Chris has a post up on Rift Watchers comparing the game's queues, and addition of servers, to other game launches.  I was present for the launches of WoW and Warhammer, and can attest to the fact that they did indeed feature queues.  Blizzard, Mythic, and Trion all chose to launch with conservative numbers of servers and plans to expand rapidly if demand called for it.  The jury remains out on Rift, but I maintain that this tactic is a mistake.

The problem is that players who plan to show up in these games with their guilds are going to pick their server from the list that's available the night before launch, not the expanded list that's available after the queues hit.  The players who are able to change their server plans when they see a launch day queue are probably showing up on their own.

This means that the game's most dedicated players are going to end up stuck on a server with queues that may not get any better anytime soon.  Back in 2004, my guild opted to remain on one of the original 40 WoW servers, and we paid for that call many times over with multi-hour queues that persisted on and off for around three years.

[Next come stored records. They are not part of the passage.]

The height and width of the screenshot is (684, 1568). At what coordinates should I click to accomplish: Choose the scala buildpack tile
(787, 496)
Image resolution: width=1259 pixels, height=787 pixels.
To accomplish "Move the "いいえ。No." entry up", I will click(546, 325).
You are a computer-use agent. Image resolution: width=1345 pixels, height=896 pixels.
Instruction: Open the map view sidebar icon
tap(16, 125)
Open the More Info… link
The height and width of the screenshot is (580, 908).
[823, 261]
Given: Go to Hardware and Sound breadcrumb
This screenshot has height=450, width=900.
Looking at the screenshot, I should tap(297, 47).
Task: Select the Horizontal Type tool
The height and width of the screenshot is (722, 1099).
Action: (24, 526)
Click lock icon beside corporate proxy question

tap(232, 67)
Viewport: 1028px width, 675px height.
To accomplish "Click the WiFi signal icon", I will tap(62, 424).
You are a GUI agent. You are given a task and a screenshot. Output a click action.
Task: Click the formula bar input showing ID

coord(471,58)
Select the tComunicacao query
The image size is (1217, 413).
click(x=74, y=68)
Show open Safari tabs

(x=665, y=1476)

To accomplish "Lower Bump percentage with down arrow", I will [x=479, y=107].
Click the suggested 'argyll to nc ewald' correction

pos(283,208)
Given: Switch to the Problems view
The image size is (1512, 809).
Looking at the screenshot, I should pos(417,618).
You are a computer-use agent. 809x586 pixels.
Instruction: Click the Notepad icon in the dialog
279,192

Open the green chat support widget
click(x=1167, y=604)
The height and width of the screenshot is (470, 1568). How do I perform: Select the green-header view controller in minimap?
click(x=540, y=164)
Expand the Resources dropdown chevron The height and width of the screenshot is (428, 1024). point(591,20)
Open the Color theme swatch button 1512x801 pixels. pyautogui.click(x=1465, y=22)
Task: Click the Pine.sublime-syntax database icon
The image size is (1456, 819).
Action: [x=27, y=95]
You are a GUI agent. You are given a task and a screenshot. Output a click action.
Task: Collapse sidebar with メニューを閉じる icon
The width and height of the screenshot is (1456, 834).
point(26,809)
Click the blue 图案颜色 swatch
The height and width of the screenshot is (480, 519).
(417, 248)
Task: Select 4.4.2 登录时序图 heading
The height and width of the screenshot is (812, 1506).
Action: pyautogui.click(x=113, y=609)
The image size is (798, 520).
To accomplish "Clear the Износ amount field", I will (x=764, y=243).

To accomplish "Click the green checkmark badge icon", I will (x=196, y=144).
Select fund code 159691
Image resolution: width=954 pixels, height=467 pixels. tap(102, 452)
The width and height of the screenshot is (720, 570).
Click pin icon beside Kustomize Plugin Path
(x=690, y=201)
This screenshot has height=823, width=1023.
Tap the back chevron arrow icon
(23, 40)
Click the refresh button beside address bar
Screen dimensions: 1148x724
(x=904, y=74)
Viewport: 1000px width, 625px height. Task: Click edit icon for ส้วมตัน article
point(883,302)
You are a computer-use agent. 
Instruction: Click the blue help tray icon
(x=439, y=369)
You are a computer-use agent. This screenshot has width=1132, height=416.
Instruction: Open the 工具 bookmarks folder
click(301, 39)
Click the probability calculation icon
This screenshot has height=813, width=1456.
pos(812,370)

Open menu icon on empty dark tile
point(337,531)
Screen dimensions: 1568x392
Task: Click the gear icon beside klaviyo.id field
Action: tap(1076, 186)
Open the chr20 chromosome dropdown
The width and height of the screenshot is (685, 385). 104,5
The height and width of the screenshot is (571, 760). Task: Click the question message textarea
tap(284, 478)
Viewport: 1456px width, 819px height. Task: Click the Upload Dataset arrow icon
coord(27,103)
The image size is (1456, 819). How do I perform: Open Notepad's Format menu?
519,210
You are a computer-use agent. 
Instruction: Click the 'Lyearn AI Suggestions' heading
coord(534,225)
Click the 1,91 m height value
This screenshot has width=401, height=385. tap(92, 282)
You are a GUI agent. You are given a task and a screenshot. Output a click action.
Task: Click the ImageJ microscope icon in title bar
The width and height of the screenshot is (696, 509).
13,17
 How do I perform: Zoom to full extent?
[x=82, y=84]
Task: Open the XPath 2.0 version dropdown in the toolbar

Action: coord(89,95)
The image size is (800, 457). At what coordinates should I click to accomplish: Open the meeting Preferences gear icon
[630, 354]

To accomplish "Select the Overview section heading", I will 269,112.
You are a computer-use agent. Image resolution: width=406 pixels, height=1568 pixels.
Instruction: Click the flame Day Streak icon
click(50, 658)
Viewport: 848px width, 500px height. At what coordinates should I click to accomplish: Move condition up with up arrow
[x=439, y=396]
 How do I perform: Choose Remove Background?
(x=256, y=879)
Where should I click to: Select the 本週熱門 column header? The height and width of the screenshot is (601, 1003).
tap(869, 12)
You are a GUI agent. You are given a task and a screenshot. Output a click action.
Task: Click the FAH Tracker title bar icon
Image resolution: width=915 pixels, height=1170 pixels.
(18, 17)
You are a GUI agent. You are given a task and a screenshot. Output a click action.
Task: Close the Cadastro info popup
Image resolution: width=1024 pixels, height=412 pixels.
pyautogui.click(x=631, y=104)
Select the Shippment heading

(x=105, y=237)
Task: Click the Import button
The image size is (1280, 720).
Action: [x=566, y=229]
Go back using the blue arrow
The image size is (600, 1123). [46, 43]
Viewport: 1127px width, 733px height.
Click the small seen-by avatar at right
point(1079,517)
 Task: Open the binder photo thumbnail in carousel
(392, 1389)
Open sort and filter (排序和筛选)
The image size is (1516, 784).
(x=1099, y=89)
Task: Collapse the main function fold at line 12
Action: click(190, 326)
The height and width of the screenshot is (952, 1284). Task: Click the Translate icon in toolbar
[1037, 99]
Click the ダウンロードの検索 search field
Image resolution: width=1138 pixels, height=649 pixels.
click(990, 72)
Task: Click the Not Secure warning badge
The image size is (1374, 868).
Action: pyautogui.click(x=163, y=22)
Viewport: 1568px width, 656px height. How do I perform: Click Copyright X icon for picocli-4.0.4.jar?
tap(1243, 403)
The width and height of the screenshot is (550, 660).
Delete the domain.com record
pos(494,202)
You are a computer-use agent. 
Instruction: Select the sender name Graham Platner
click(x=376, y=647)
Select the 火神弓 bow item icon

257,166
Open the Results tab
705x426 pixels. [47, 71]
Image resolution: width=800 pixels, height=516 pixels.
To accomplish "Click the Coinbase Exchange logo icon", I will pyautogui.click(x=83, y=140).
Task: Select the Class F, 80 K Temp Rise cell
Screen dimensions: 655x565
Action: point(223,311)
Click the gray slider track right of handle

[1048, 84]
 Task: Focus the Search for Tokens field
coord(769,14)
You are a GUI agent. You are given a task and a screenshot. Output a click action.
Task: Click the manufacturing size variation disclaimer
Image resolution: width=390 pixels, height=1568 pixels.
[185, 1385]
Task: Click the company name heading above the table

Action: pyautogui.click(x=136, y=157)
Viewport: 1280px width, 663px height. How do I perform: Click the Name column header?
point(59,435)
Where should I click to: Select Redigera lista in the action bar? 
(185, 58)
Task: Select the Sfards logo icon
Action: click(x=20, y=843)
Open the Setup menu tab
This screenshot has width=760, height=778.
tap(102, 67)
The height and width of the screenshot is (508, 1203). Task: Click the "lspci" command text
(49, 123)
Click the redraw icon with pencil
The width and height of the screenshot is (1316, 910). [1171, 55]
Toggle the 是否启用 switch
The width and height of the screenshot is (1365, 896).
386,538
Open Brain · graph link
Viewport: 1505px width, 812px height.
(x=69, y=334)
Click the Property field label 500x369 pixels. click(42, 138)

Meanwhile, the servers that are added later fill up with players who have no social ties, making them more likely to change servers again or even leave the game outright (as Mythic discovered with Warhammer). Either way, I'd argue that having to double the number of servers after the fact is far more damaging than launching with a few servers too many. 

LOTRO aside
The one launch that seems to have gotten this question right is LOTRO.  The game had eleven servers during its open beta/headstart period, and it did not add or remove a single server until the free to play relaunch in 2010 (which added three new servers to the mix).  I was horrified when Turbine announced that they were not adding any new servers for the official retail launch, but they had gotten very reliable pre-order numbers and were able to make the correct call.

(The way the LOTRO headstart worked was that you could keep your characters from open beta, but ONLY if you pre-ordered by launch day.  By contrast, Trion's open beta was wiped before the headstart, so I'm guessing that players opted to wait for the final servers to arrive before submitting their pre-orders.)